Reza de Wet’s grimly witty one-act play has the feel of an Afrikaner fairy-tale as told to Ray Bradbury. Set in rural South Africa in 1936, it shares the American writer’s fondness for circuses as emblems of the grotesque unknown; of sexual awakening. It’s the night the circus comes to town, but mother and daughter stay home sewing sacks for dung, while father lives unseen in the attic. The sense of archetypes at play is heightened when local spinster Gertie comes over, not wanting to be home alone – local girls have vanished, barefoot in their confirmation dresses. And then the blind policeman arrives.

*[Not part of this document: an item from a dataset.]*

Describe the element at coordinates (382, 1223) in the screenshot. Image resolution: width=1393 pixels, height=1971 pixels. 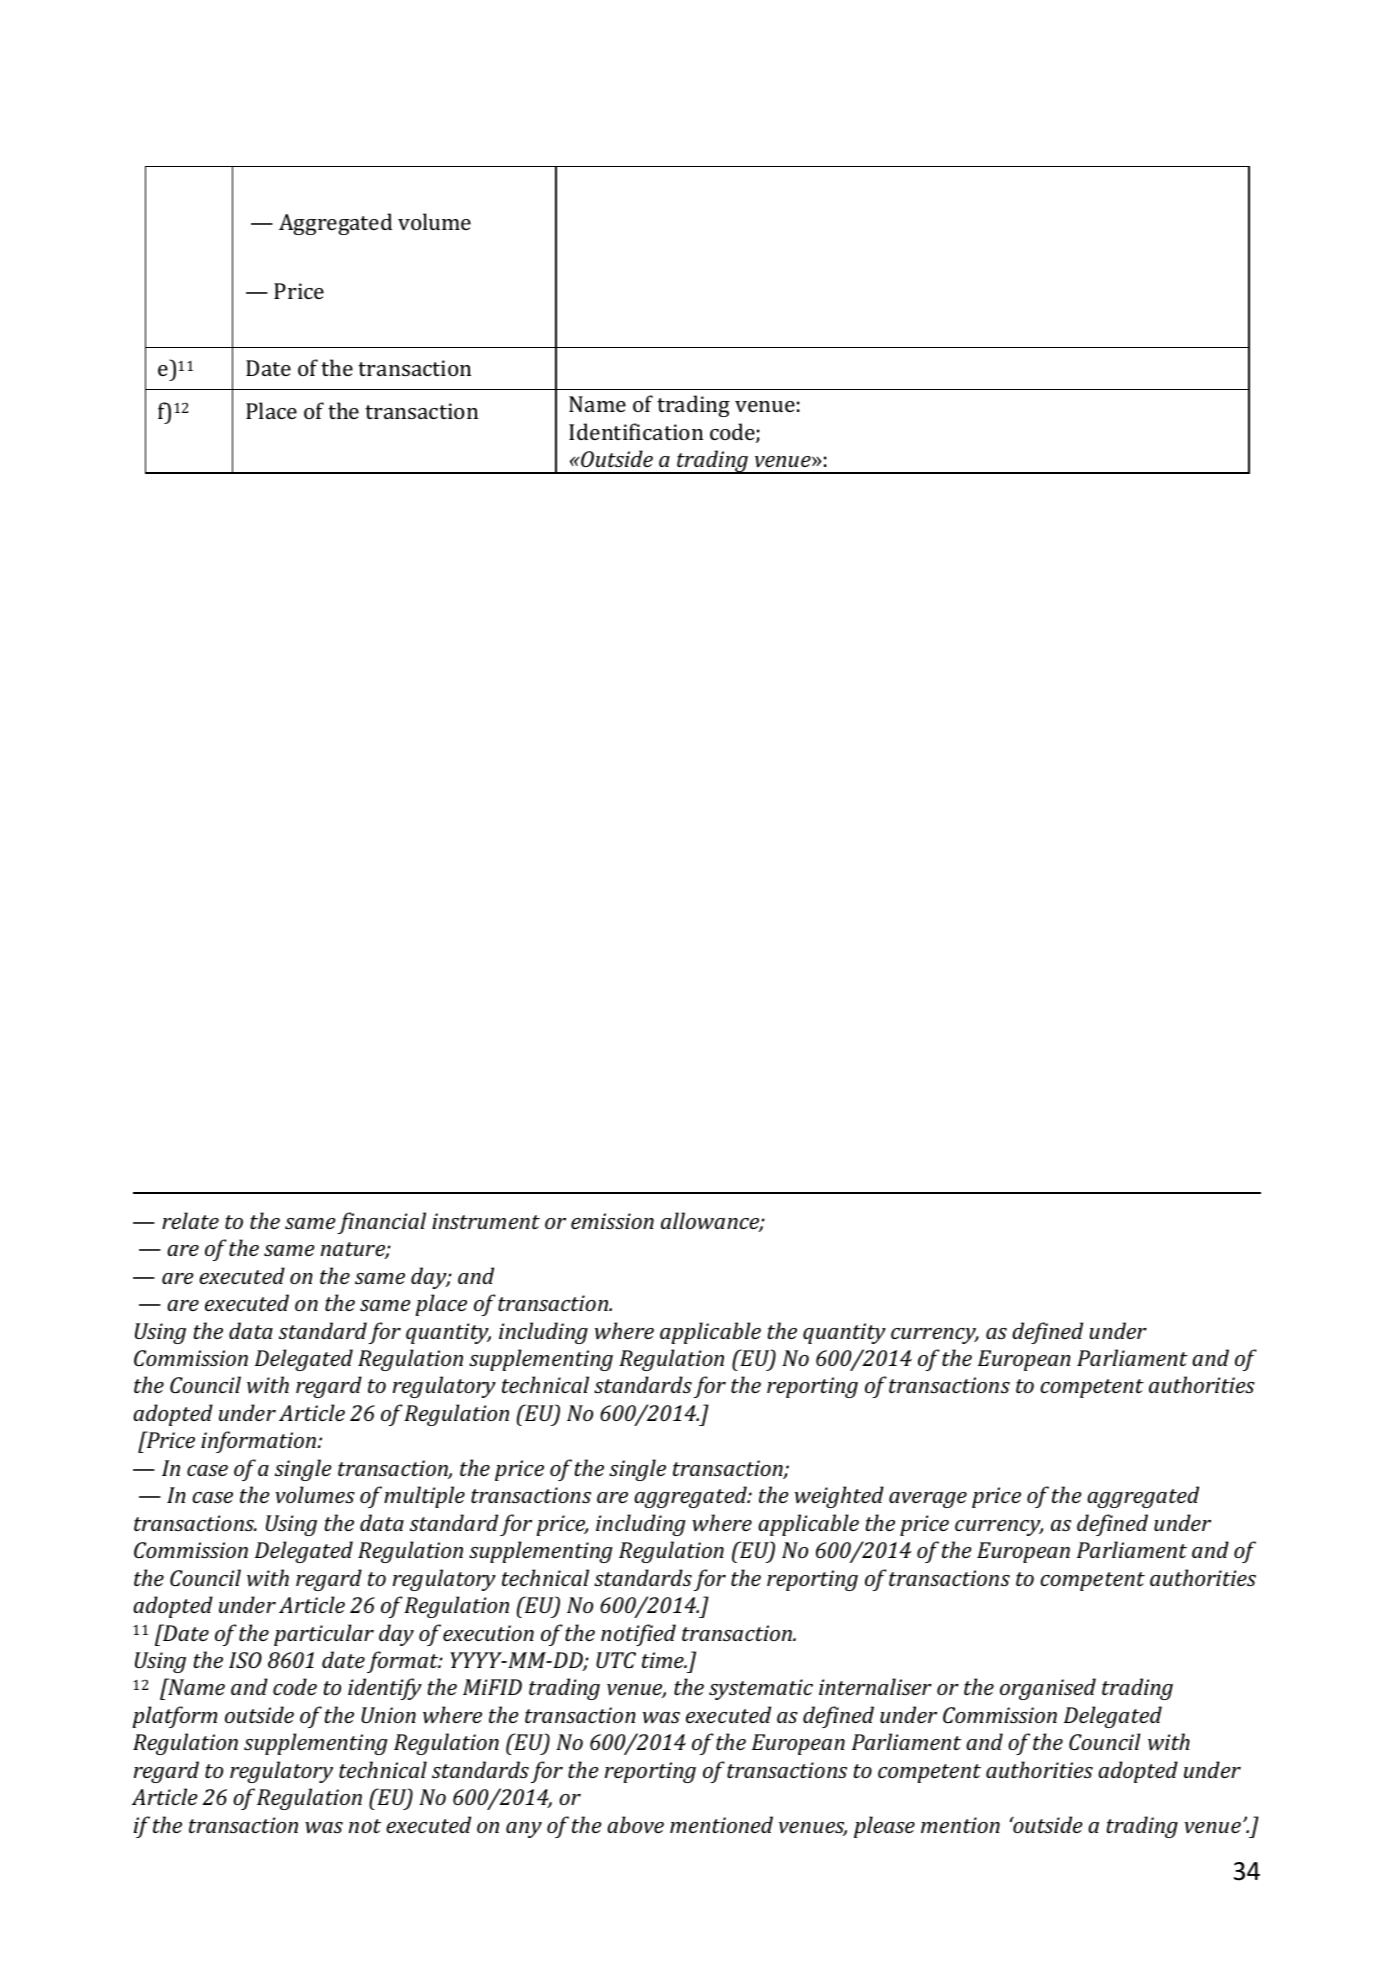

Odd stuff – but Derek Goldby’s astute production gets the tone absolutely right, anchoring the fantastical elements of de Wet’s script (translated from Afrikaans by Steven stead) in a vividly oppressive atmosphere. Kim Beresford’s set – all wood and corrugated iron – and Richard Williamson’s dim lighting draw us into this world of casual horror and dark jokes. Bernadette Shortt and Josephine Myddelton earth the show with their mighty matriarch and ground-down adolescent respectively, while Charmian May is beautifully bizarre as Gertie. But it’s Costa Milton’s poised performance as the constable that binds the production. Impassive yet engaged, he embodies the contrary spirit of a show that is demanding yet rewarding as it blends the magical with the mundane.